In our everyday life practical necessities often reinforce a utilitarian perspective, which can become habitual. This mode of perceiving can deny us the enjoyment of sensing our world differently. In many respects, art allows us to engage in subtler levels of perception – or at least different modes of perception – compared to what we normally experience. As children, the shape of clouds reminded us of faces, animals, or cartoon characters, and we were fascinated by the colored lines in an ordinary rock. Similarly, art offers an avenue that can lead to these more enjoyable modes of awareness. And abstract art in particular can invite us to both engage our imagination and to sense something directly, referencing only one’s own preferences and the image itself.

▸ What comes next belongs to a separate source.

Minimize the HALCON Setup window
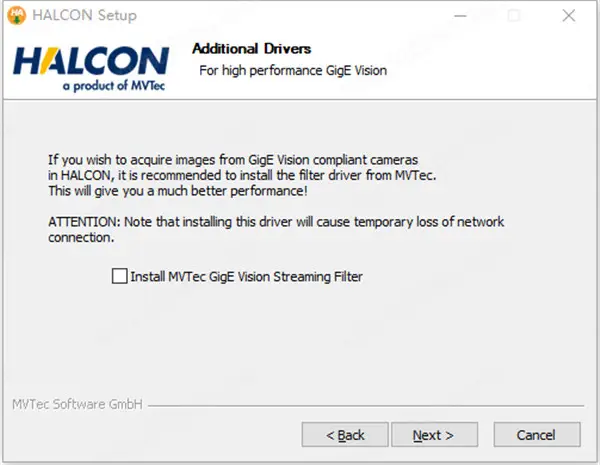 pyautogui.click(x=460, y=16)
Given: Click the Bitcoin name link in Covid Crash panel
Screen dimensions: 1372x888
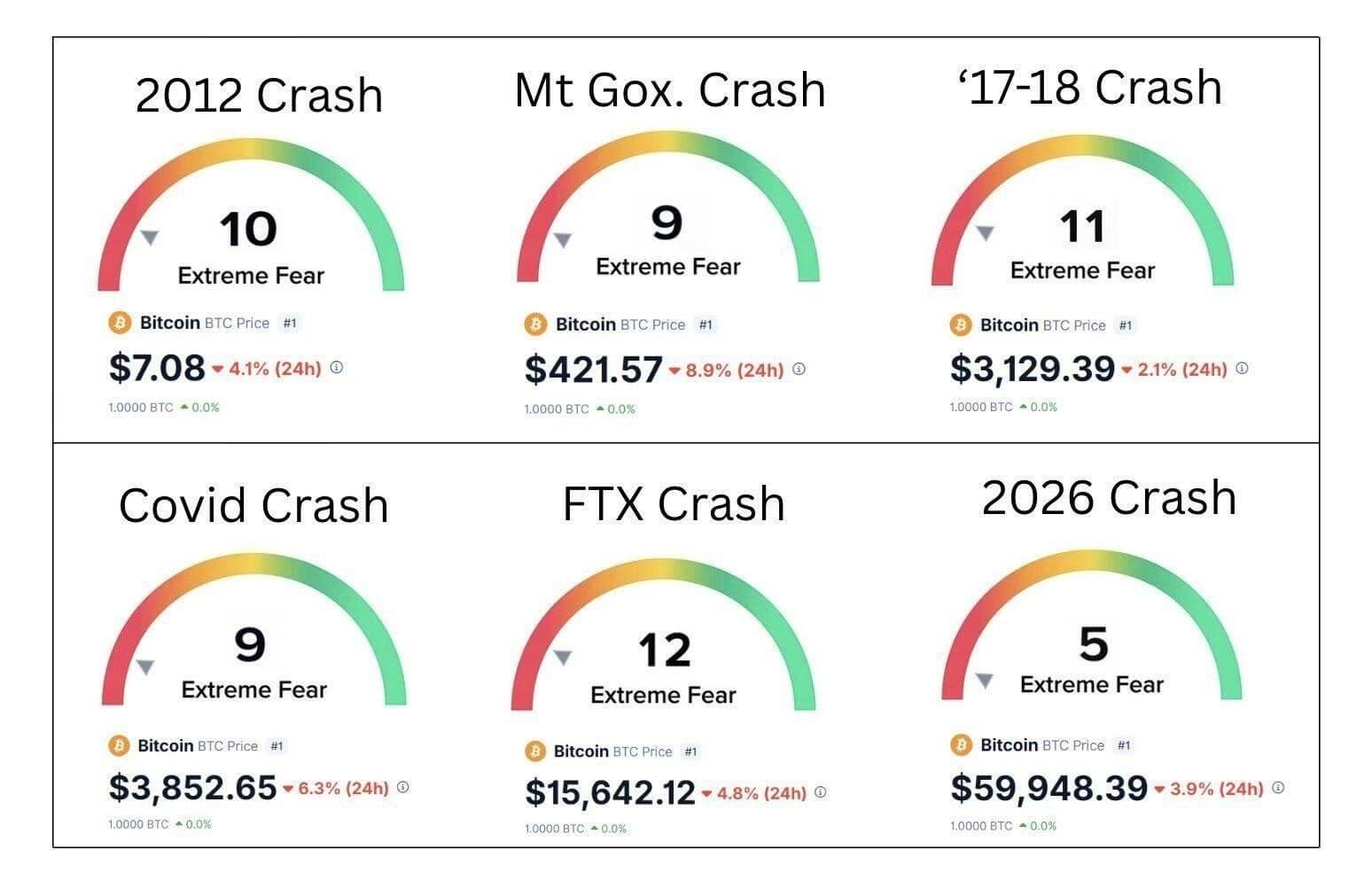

While painting, I try to be aware of what seems right, interesting, or appropriate in some way. Over time, the question of completeness and the degree of integration comes into play. Beyond that, a painting has to maintain my interest; i.e. I want to keep looking at it for some reason. This could be called its longevity value. So those are the standards I deal with when painting – appropriateness, completeness, and longevity – and I think that they are common experiential factors for most artists and for those viewing art as well.
I started showing my work in 1993 in Eugene, OR at the Alder Gallery. Since then I’ve also shown at the Studio Gallery in Los Angeles, the Omma Galleries in Santa Barbara, CA and in Hania, Crete, The Freed Gallery in Lincoln City, OR, and Vistra Gallery, Eugene, OR. Although I took art classes as an undergraduate, my academic degrees are in psychology (M.S. in Transpersonal Psychology).